"You cannot fact-check your way out of status competition"
Good ReadsIn daily life, social mistakes often cost more than intellectual ones, so it can feel like it's more important to belong than to be correct.
In this article, Dan Williams joins many others in framing the anti-intellectual tendencies of today's populist movements as a matter of social dynamics like this. We've known for a long time that the simplest story wins. It's as true in politics as it is in marketing. Unfortunately, reality is nuanced and often inconvenient. Being wrong or, even worse, not knowing is experienced not as an opportunity, but as failure. Moreover, it's scary.
Consider that this tendency exists in a world where fewer and fewer people hold more and more power over everyone else, and it's not hard to understand the rise of conspiracy theories, alternative medicine, cults, and similar systems. All these fringe positions offer an escape valve for the pent-up fear, frustration, and exhaustion of living in a complicated world without easy answers. Their simpler, more comforting narratives affirm what we wish was true, implying that the balance of power and truth is different.
The role of education emerges as an obvious focal point, not only for where the problem starts but for how we can hope to address it.
Here's what I highlighted:
We are social creatures, and almost everything puzzling and paradoxical about our species is downstream of this fact.
For one thing, we rely on complex networks of cooperation to achieve almost all our goals. Given this, much of human behaviour is rooted not in ordinary material self-interest but in the need to gain access to such networks—to win approval, cultivate a good reputation, and attract partners, friends, and allies. Human decision-making occurs within the confines of this social scrutiny. We evaluate almost every action, habit, and preference not just by its immediate effects but by its reputational impact.

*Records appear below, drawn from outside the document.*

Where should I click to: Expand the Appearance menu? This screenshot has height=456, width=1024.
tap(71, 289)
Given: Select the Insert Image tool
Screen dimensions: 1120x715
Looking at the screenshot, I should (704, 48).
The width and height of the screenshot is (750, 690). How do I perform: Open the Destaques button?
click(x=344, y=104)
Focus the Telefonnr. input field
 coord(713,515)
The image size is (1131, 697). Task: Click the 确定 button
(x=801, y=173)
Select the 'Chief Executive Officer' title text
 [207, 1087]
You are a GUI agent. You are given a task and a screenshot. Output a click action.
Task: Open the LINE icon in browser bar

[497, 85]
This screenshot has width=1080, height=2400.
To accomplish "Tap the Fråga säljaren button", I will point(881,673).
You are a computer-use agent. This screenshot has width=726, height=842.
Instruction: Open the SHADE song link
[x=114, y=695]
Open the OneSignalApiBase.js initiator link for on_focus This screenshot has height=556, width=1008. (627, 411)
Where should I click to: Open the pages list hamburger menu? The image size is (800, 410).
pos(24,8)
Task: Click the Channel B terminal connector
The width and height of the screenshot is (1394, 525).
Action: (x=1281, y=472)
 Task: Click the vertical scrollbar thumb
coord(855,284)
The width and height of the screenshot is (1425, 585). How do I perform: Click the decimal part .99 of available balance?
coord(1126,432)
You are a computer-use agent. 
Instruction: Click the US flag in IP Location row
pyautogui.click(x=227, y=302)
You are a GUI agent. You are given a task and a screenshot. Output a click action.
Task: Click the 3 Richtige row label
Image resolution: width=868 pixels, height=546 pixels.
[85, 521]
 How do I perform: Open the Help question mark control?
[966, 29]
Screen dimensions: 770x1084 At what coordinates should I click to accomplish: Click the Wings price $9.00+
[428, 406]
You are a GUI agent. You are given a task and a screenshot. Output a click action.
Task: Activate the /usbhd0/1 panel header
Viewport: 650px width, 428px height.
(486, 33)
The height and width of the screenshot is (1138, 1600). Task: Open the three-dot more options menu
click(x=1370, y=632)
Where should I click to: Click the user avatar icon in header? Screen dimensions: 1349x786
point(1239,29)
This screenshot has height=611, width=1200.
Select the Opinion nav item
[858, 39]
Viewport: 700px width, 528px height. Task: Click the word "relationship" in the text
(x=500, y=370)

In well-functioning human societies, individuals advance their interests not by bullying and dominating others but by impressing them. These high-status individuals are admired, respected, and deferred to. They win esteem and all its benefits. Their lives feel meaningful and purposeful.
Surprisingly, one of the psychological traits that reliably correlates with a conspiratorial mentality is narcissism. It is obvious why paranoia would drive people to posit nefarious hidden plots. Why would tendencies towards grandiosity and entitlement have similar effects?
One reason is that conspiracy theories offer an intoxicating status inversion. By rejecting the “official knowledge” disseminated by society’s elites, the conspiracy theorist rejects their claim to intellectual superiority. It is the conspiracy theorist, not the elites, who knows things that others—the gullible sheeple—do not. Through their bravery and insight, they have seen through society’s lies and uncovered what is really going on. To someone who craves feelings of status and self-importance, there is something delicious about such a worldview.
When voters are asked to “trust the experts” or “follow the science”, these requests have symbolic significance. They ask some humans to grant prestige to other humans—to acknowledge that others know better than they do.
Given this, the populists’ rejection of expertise does not liberate them from bias and error. It guarantees bias and error. Gut instincts, intuition, and “common sense” are fundamentally unreliable ways of producing knowledge.
You cannot fact-check your way out of status competition. And as long as the acceptance of expert guidance is experienced as an admission of social inferiority, there will be a lucrative market for demagogues and bullshitters who produce more status-affirming narratives.